|
七绝【悼亡友】
麈谈扪虱负才情,一任飘蓬憾此生。
俗务总因千里隔,无缘上墓学驴鸣。
——————————————————
这是我纪念老家景德镇的一位挚友y君。他英年早逝,生前与我志趣相若。他在西方美学知识方面比我积累多,而在文学、美术等方面比我稍弱,特别是在创作的实践上。那时,我每每有新的创作构思,总喜欢找他商讨,如果他断然否决了,我会舍弃。不过,我们几乎每次都要争吵,争得脸红脖子粗,还常常会出言不逊,让对方难堪,并发誓再也不想与他讨论了……可第二天我们又和好如初,接着又争吵,又……如此循环,不一而足。

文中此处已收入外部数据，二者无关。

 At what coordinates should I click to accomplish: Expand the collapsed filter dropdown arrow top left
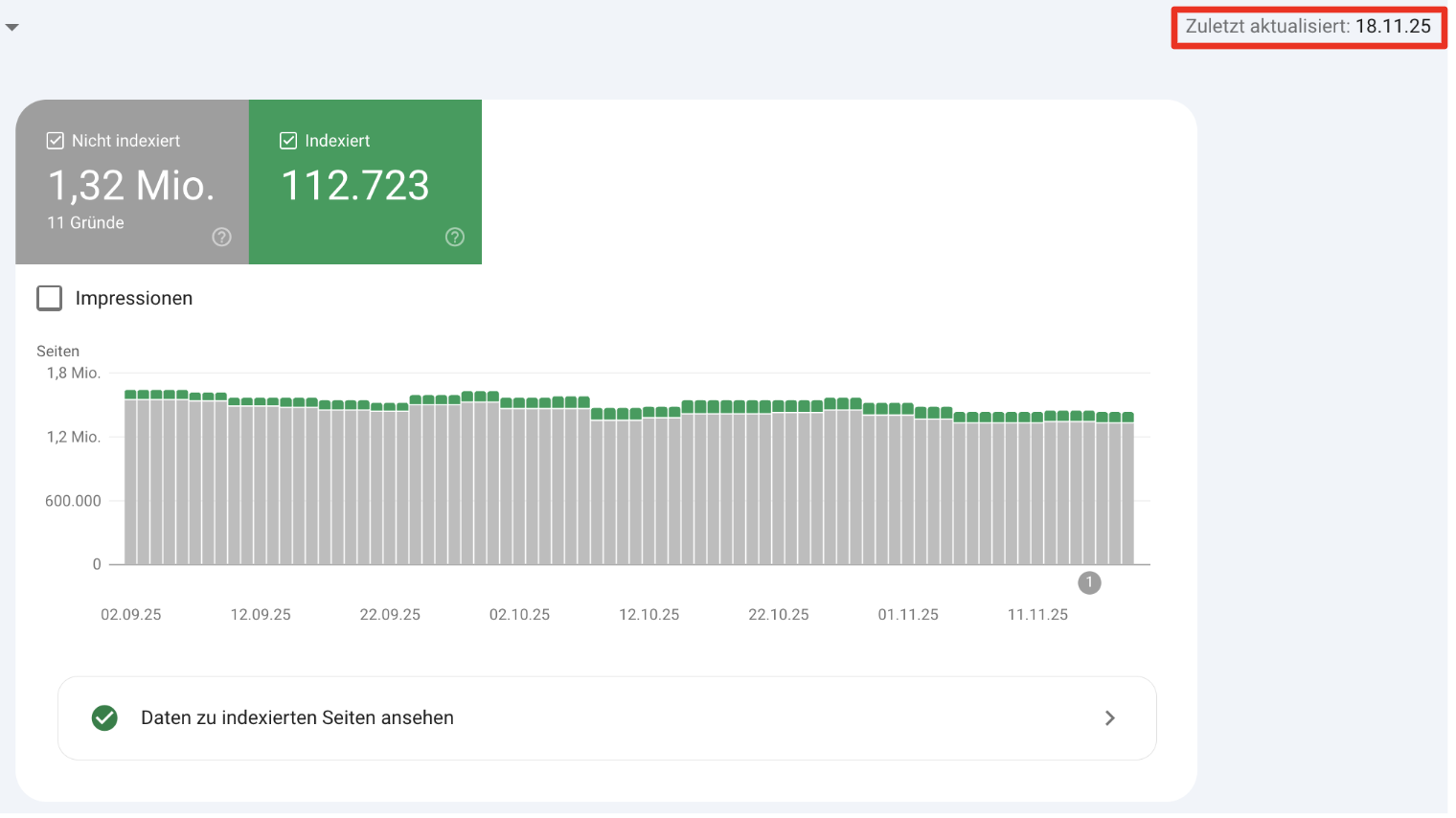[11, 27]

他谢世的前几年,突然迷恋起旧体诗来了。他拿给我看过,包括报纸上发表了的。可我从来都没看。因为当时我不屑,有这时间不如写点小说、新诗什么的,再不济,看点外国的新潮小说也好;同时,我也认为写诗,不管是旧体诗还是新诗,是要有点天赋和才思的(这也是我怕写诗的缘故),我不相信他会写得好旧体诗。

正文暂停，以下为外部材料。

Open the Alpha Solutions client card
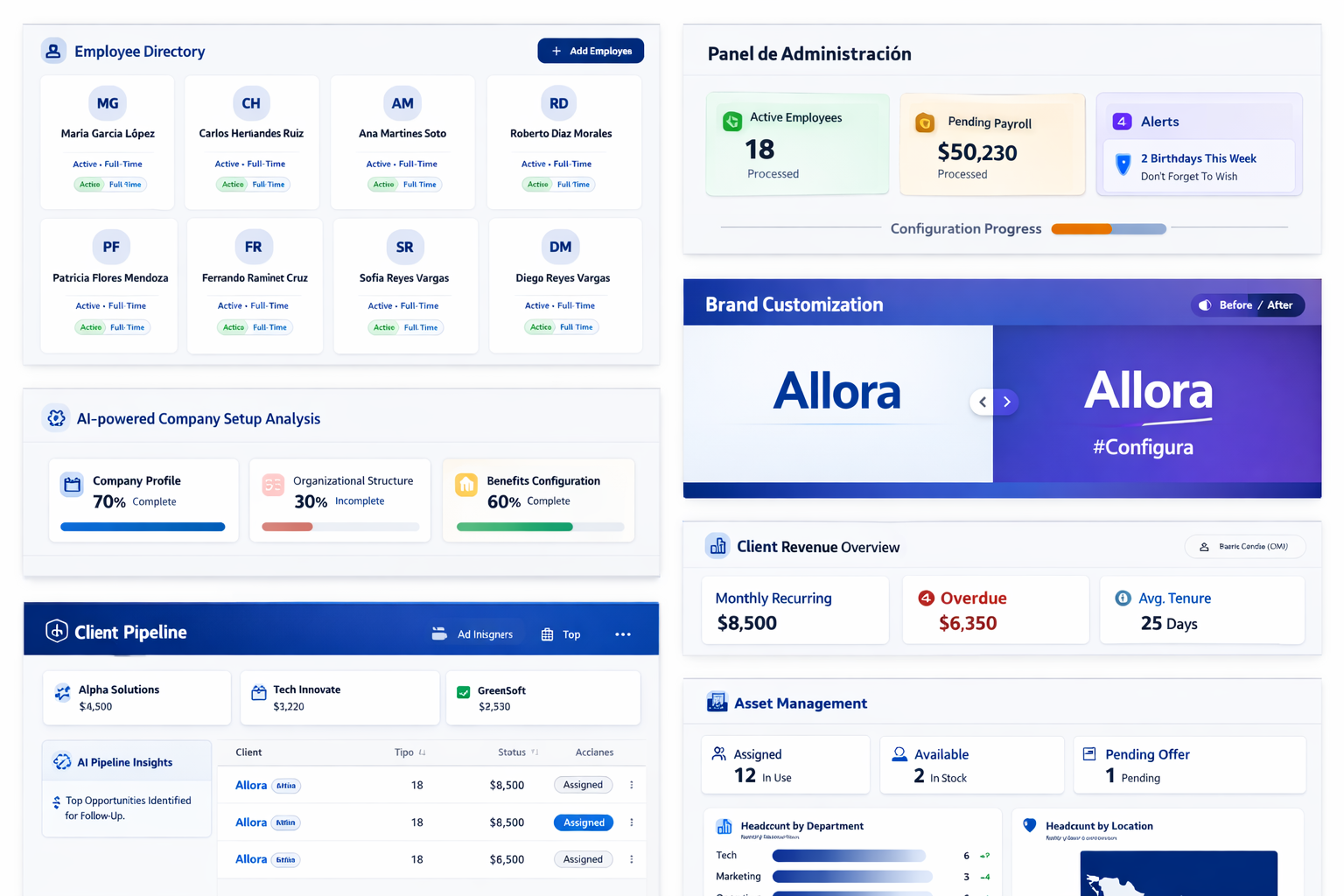 pos(136,697)
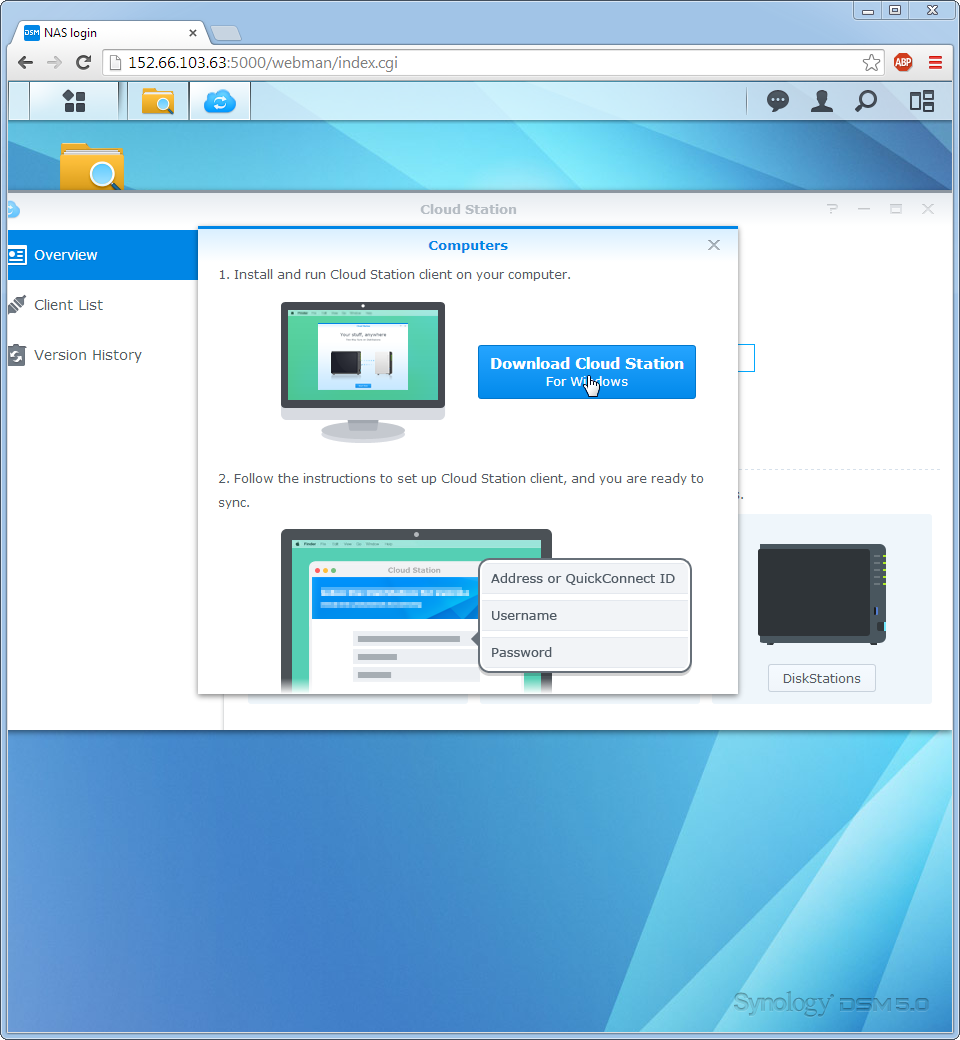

记得有一次他刚获得景德镇的一个对联奖,很高兴,可我还是不想看他的获奖作品。他也不生气。后来我移居西安了,惊悉他已辞世。我至今都没有看过他的旧体诗。几年以后,我也不知道怎么也突然“迷恋”起写诗填词了,要是他地下有知。也该会同样不屑于我吧?!我想,他在天国应该不会,因为我这首纪念他的诗就是一首旧体诗!